Por tanto, en el asunto que tenemos ante nosotros, una decisión sobre extradición, que cumple con todos los demás parámetros examinados arriba, no vulnera el derecho constitucional en una medida que exceda lo requerido.
- En conclusión - Mi conclusión es que, en derecho, el tribunal de primera instancia declaró extraditable al apelante a Estados Unidos. Así, el reconocimiento de la prerrogativa natural otorgada en las circunstancias del caso requiere que Estados Unidos se defienda de quienes se levanten contra él desde fuera. Esto es necesario para la cooperación adecuada entre los países. Esto es lo que requiere el interés del público israelí, y también el equilibrio adecuado entre este y los derechos del apelante. Por ello, Israel pidió a Estados Unidos que actuara en circunstancias similares. Así es como actuaremos en el caso del apelante.
Por tanto, sugeriría a mis colegas que desestimemos la apelación.
Vicepresidente M. Cheshin
Estoy de acuerdo con la sentencia de mi colega, el juez Levy.

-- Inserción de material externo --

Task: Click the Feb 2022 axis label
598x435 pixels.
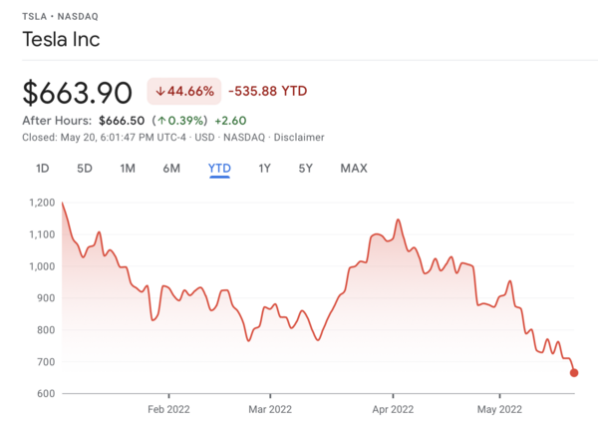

Todo el mundo sabe que las pruebas rígidas y formales que caracterizaban los sistemas legales en aquellos tiempos se están convirtiendo en pruebas sustantivas y flexibles que se adaptan a las circunstancias de cada caso, o al menos a las circunstancias de diferentes tipos de casos. A través del prisma de este desarrollo silencioso —un desarrollo que a su vez refleja la vida social en nuestro mundo: no más modales rígidos, no más personas embalsamadas con gorro-corbata-sujetador-chaqueta-hombre, etc.– debemos examinar la cuestión de la extradición del apelante a Estados Unidos. Desde una perspectiva integral y exhaustiva, no tengo ninguna duda clara de que Estados Unidos tiene derecho moral a juzgar al apelante. Estados Unidos es el país que resultó perjudicado por los actos malos cometidos —aquellos que dieron origen al delito de conspiración atribuido al apelante— y es justo y correcto que sean los Estados Unidos quienes lo juzguen y le condenen (si es declarado culpable). En cuanto a Israel, su lugar y estatus en el sistema general de acusación no es más que un lugar y estatus marginales.